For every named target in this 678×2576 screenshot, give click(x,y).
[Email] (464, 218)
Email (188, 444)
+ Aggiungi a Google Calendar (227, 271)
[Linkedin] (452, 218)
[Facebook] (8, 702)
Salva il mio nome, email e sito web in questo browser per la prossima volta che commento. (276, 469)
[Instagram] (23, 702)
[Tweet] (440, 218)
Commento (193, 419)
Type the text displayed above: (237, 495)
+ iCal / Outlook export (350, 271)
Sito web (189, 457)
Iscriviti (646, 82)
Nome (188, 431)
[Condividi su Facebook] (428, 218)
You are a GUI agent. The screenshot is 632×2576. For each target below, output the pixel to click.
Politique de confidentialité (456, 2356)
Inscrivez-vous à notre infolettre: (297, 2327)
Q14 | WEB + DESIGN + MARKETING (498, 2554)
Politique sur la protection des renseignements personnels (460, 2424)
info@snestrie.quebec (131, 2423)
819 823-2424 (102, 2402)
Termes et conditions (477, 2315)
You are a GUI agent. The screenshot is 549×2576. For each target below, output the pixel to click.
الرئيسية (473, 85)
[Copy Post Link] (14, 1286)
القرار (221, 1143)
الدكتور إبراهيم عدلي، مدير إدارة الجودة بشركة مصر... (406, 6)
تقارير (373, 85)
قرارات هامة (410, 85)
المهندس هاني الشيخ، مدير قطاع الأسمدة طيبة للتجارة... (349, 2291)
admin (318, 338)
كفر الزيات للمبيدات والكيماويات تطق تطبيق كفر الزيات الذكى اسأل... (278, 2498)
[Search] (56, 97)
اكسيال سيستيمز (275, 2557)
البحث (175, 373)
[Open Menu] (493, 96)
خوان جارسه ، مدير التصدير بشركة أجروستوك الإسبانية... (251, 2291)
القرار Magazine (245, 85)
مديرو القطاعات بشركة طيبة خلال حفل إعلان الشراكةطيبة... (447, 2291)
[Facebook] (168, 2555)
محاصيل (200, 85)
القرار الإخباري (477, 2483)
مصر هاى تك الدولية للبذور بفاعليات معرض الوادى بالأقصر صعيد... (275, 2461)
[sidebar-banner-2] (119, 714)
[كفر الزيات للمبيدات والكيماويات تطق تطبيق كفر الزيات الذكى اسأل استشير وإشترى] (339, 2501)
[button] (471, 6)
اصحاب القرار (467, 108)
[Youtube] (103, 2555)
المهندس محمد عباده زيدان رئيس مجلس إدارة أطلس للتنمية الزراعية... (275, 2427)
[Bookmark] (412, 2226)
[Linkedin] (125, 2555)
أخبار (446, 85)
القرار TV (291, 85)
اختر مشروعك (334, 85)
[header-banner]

- - -

**WORK INSTRUCTION**. There is a line with "admin (318, 338)" and a line with "خوان جارسه ،" above. Copy exactly those two lines and all lines between them, with nothing else.

**ANSWER BOX**.
admin (318, 338)
كفر الزيات للمبيدات والكيماويات تطق تطبيق كفر الزيات الذكى اسأل... (278, 2498)
[Search] (56, 97)
اكسيال سيستيمز (275, 2557)
البحث (175, 373)
[Open Menu] (493, 96)
خوان جارسه ، مدير التصدير بشركة أجروستوك الإسبانية... (251, 2291)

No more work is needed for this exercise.